Despite the antikit mentality espoused by many labs, life science suppliers with persuasive sales and marketing teams may still be able to make a case for the economic value of kits, if they can effectively position their kits as tools to decrease a lab’s labor costs and maximize its productivity.
Adoption of Cost-Saving Lab Practices
Buying fewer kits also seems to be a more widely adopted thrifty practice than conserving reagents. While participating in institution-wide purchasing contracts is a relatively uncommon means of saving research dollars, it is more regularly practiced for cell culture media and reagents and lab plasticware than for other consumable products.
As many of these cost-cutting measures in the lab are relatively new for at least one-half of the labs surveyed (i.e., within the last year), scientists, in general, seem to be quite receptive to advice from suppliers on how to conserve reagents and preserve the operational shelf-life of their instrumentation.
It is no surprise that most scientists would prefer that life science suppliers offer them discounted prices on commonly used items. However, no handling or shipping fees and “buy one, get one free” offers would also be a welcome relief, especially to academic labs.
While such promotions are unlikely to attract many new customers on their own, they may, when combined with strategic price reductions, resonate with scientists taking a hard look at how to reduce their budgetary expenditures.

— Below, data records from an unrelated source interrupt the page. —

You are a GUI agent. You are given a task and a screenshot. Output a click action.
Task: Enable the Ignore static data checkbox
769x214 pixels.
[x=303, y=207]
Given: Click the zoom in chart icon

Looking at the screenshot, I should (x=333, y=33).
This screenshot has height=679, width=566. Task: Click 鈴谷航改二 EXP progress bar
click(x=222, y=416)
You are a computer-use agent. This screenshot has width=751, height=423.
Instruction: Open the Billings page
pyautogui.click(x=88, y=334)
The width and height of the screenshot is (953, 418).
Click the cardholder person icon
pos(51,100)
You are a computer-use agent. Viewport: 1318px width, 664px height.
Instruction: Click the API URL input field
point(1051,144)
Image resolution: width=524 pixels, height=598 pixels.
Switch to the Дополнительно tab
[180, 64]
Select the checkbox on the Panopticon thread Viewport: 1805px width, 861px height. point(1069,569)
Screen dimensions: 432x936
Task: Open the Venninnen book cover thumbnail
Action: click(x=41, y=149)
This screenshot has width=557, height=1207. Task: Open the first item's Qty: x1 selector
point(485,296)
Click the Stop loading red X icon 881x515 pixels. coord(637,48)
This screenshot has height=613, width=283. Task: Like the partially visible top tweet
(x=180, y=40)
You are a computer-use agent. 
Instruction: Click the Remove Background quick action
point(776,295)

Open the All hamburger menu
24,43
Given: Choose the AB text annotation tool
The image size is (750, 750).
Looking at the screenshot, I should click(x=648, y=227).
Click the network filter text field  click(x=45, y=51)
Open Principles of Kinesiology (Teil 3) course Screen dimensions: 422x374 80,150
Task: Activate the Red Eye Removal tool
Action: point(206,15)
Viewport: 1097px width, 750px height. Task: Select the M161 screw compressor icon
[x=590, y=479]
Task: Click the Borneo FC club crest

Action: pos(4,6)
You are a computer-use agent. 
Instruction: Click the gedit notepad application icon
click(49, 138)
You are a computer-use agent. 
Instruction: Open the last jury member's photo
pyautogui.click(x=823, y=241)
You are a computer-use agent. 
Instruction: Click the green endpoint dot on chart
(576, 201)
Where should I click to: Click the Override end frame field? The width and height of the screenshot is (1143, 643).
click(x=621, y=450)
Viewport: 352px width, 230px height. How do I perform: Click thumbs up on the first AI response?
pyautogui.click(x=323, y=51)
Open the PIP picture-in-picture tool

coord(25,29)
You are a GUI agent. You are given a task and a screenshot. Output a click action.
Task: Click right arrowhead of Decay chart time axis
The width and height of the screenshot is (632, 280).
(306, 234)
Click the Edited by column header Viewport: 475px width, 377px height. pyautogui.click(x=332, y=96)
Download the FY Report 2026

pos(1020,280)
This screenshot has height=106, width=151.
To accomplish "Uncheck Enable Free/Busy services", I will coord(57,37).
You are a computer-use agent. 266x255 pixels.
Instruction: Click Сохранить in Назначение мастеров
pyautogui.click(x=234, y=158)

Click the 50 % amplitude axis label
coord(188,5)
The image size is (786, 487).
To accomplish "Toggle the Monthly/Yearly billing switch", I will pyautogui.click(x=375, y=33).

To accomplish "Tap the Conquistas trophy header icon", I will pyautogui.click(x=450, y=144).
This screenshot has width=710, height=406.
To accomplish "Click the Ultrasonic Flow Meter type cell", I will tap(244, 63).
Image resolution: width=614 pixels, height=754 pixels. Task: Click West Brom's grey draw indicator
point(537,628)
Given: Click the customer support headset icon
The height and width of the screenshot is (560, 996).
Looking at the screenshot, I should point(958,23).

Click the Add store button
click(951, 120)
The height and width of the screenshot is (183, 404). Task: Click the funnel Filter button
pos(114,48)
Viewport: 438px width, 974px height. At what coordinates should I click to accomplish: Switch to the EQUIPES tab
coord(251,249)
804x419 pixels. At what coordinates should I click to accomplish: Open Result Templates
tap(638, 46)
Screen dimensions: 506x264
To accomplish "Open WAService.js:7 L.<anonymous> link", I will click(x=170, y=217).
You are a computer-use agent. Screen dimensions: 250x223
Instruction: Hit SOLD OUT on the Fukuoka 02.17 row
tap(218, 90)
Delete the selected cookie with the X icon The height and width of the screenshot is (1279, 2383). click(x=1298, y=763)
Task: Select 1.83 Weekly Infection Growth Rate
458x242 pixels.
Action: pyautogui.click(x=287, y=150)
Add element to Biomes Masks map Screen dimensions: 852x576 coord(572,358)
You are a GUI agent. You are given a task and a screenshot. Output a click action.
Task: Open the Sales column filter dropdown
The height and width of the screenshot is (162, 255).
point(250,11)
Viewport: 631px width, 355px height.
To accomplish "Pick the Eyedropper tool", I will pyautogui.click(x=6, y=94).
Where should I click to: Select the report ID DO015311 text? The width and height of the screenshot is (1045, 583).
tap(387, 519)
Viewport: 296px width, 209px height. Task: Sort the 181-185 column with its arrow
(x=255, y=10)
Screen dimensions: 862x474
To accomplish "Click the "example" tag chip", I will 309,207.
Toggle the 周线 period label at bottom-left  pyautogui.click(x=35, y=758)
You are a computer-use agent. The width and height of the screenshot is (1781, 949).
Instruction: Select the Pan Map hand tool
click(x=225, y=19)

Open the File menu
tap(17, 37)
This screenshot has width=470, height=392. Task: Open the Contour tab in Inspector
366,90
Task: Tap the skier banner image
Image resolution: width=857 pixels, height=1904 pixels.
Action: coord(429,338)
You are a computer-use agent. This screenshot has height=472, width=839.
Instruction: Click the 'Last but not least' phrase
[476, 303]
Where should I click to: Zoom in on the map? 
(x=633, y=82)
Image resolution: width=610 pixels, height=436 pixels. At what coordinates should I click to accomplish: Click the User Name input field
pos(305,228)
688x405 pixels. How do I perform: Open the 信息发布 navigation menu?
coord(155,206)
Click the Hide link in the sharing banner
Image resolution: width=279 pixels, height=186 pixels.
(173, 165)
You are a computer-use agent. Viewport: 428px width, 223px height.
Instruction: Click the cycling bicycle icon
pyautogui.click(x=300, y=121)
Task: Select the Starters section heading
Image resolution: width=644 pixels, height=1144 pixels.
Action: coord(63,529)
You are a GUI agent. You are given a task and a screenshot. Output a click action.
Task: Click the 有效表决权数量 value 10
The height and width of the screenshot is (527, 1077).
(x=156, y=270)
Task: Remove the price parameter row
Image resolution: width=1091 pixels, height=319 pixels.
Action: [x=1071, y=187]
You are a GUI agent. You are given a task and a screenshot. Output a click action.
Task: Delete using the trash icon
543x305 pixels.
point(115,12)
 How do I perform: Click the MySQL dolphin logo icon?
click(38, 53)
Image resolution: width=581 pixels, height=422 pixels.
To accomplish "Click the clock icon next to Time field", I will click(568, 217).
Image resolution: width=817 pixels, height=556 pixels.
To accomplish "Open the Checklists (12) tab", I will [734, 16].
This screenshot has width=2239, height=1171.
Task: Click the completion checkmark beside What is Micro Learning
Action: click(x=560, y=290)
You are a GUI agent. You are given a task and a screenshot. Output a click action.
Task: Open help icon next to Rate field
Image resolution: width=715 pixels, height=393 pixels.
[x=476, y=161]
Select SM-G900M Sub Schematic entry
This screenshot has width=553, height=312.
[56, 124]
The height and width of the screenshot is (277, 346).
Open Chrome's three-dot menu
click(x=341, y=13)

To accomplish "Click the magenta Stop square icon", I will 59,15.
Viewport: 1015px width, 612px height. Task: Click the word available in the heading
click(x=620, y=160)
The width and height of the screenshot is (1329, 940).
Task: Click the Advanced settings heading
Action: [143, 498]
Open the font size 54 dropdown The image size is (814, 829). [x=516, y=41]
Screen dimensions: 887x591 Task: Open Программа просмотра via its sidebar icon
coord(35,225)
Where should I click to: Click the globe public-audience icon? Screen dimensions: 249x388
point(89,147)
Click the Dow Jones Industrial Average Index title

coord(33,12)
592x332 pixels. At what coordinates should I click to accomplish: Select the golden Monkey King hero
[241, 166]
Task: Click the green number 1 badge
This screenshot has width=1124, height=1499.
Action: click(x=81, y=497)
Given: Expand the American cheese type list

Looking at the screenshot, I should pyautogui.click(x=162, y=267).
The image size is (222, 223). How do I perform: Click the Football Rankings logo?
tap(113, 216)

Scientists may perceive that no shipping fees and discounts on commonly purchased products, even though they may be small per individual order, could add up to significant savings over time.
Scientists are also more concerned with saving money now rather than the prospect of saving money in the future, i.e., special offers on new products, reduced prices for soon-to-expire products, or reward points—so these more intangible types of savings will likely not be as well received.
While there is some degree of overlap between academic and industrial labs in their adoption of cost-saving lab practices—with delaying or canceling nonessential purchases and deferring capital equipment purchases being the most common—there are differences in approach that may impact their purchasing behaviors (Figure 2).
For example, a greater percentage of academic than industrial labs share instrumentation and other resources with other labs. More industrial labs than academic labs engage in staff downsizing and outsourcing. Furthermore, industrial labs also try to increase their energy efficiency, purchase used instrumentation and, when necessary, postpone or suspend projects.
Although not yet widely embraced, scientists indicated that they would consider reagent rental programs, instrumentation rentals and leases, and, for academic labs, used instrumentation purchases (currently, used instrumentation appears to be more common in industrial labs). These areas may be poised for increased growth over the next year or so. As a result, they present opportunities for some life science suppliers to reposition or promote their product offerings to customers via unique purchasing channels.
Life science suppliers who approach this recession by balancing their short-term focus on ensuring sustainability with a long-term focus on building capability will fare better than their competitors focused solely on the bottom line. In tough economic times it may be in the best interest of suppliers to manage their customer relations in such a way as to ensure the future health and survival of research labs.
And if this approach means temporarily reducing sales volumes—by aiding customers in stretching their budgets—it could ultimately help not only retain current customers, but also attract new customers when the economic upturn begins.